Several China cities conducted experimental deployments of the systems. Some are already moving toward more centralized cellular nets, but not yet including the C-RAN concept.
“We hope over the next three to four years to bring this technology to volume shipments,” said Huang.
Separately, Intel recently introduced a companion chip for its Xeon processors that helps handle a range of packet-processing and network security processes. As part of the roll out it said it is working on a next0-generation chip to handle DSP jobs for base station tasks.
Plenty of hurdles are ahead, chief among them the lack of broadband backhaul links to serve such cellular data centers.

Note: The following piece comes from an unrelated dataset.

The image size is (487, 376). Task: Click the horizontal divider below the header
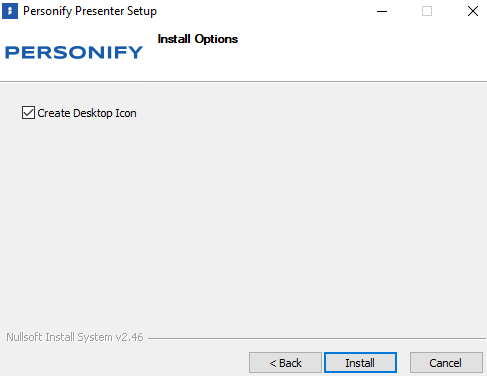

China Mobile advocates linking the radio heads and C-RAN via optical fibre because it has plenty of installed fibre. But most global operators use microwave or copper links because they lack installed fibre.
Indeed, some vendors say Cloud RAN could be limited to Asian operators who have the installed fibre the concept needs. Huang suggested a whole new backhaul interface may be needed as part of the C-RAN strategy.
As for the servers, they need a new generation of software-define network implementations that require less support hardware. They also must close the gap between current response times of a few seconds to required real-time responses in a few milliseconds.
“You can build a two-tier radio cloud that could consist of a real-time portion and a non- real time portion,” said Huang.
Even if those hurdles are overcome, it’s not clear how the power savings achieved in today’s big Web data centers could be leveraged in installations running radio networking jobs.
Beyond the tech hurdles, the C-RAN concept requires server makers acquire telecom expertise and telecom giants such as Alcatel-Lucent, Ericsson and Nokia Siemens Networks embrace server architectures. The question is how to foster “the kind of working co-opetition we need,” Huang said.
“In the last four or five years [traditional base station vendors] went from disbelief to devoting resources and now to being strategically focused” on Cloud RAN, said Huang.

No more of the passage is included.